I thought their answers were very open and honest. I also hope that anyone who wants to make a judgment about decisions made by caregivers of an alcoholic, think twice about the question that is about to be asked.

To join either of the two support groups, either the one on Facebook or the one on the independent site, please e-mail with your e-mail address to:

immortalalcoholic@gmail.com

Please up "support group" in the subject line. Both these groups offer support and resources to family and friends of alcoholics without judgment or criticism. OARS F&F = Our Alcoholism Resource and Support (for) Families and Friends.

3 comments:

Janis said...

I'm not sure there's any one thing I'd want someone to know about living with an alcoholic - there's so much to deal with if you want to keep your own sanity. How can you pick just one?

I think the thing that took me most by surprise is how conniving and sneaky the alcoholism makes them. I eventually realized that my husband was leaving the office to go home and drink (we run a small software business), although he always has an excuse such as running an errand or grabbing something he "forgot" at the house (his cell phone and laptop power cord are his favorite MacGuffins), but I recently found out that he'd been sneaking vodka into the office in my canning jars. *shaking head*

I suppose no one can truly prepare you for how ugly things get when you confront them about the lengths they go to hide how much they drink, so I've just stopped saying anything. I guess he thinks he's getting away with it. It really used to irritate me that he would so blatantly lie to me, but I eventually realized the only person he's lying to is himself.

Anonymous said...

I lived with a violent alcoholic husband for fifteen years. I filed for divorce while he was in jail for physically assaulting me again. Indeed, alcoholics are master manipulators and in front of outsiders they act like angels. Once I went to a marriage therapy session with his therapist and she said, "You deserved all the beatings." I walked out and that day a seed was planted in me that I would divorce this man and I did.

tieropasvmii said...

Stopped back by to check in on you and Riley. So glad you're still writing. I found your blog during a really really rough time when my ex fiance passed away at 29, 25 days short of his 30th birthday, due to alcoholism shutting his organs down. He ruptured something and died in front of his grandma.

We had known each other for 18 years, more than half our life. We dated for 7 and planned to get married at one point. The alcoholism became VERY bad over that 7 years and I relate to a lot of what you've had to go through, watching someone you love gradually be eaten Alive by the disease. Missing out on doing things because he was always passed out. No sex life. No romance. Just work, come home, drink, pass out. Eventually the 'work' part took a back seat for him. Things got worse until I finally couldn't deal with it anymore. The person I loved was slowly dying and I had no respect for him anymore. He treated me verbally abusively, and I was too young to realize how ill he was, or how evil the disease was. I still thought he was somehow making a conscious decision of the booze over me, and it hurt terribly.

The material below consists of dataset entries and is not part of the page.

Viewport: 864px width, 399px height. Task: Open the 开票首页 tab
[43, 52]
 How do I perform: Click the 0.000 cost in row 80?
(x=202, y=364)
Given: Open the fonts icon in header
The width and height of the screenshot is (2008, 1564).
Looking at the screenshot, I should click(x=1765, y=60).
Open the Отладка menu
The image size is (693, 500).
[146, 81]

A few years passed and we ended up back in touch as friends. He had never stopped romantically living me and hoped that we would end up together. He was my first love, and while I love him with all my heart, I told him there was no way that would work unless alcohol was not a factor. We did get to be very good friends again. I even convinced him to go to his first Andy only rehab facility. That lasted 3 days.

He said his sobriety lasted a few weeks, but I doubt that was true because when I saw him again, he was drinking.

Then, chest pains and what doctors called a near heart attack. A few hospital visits later, he was dead.

Alcohol took my first love and my best friend. RIP Josh.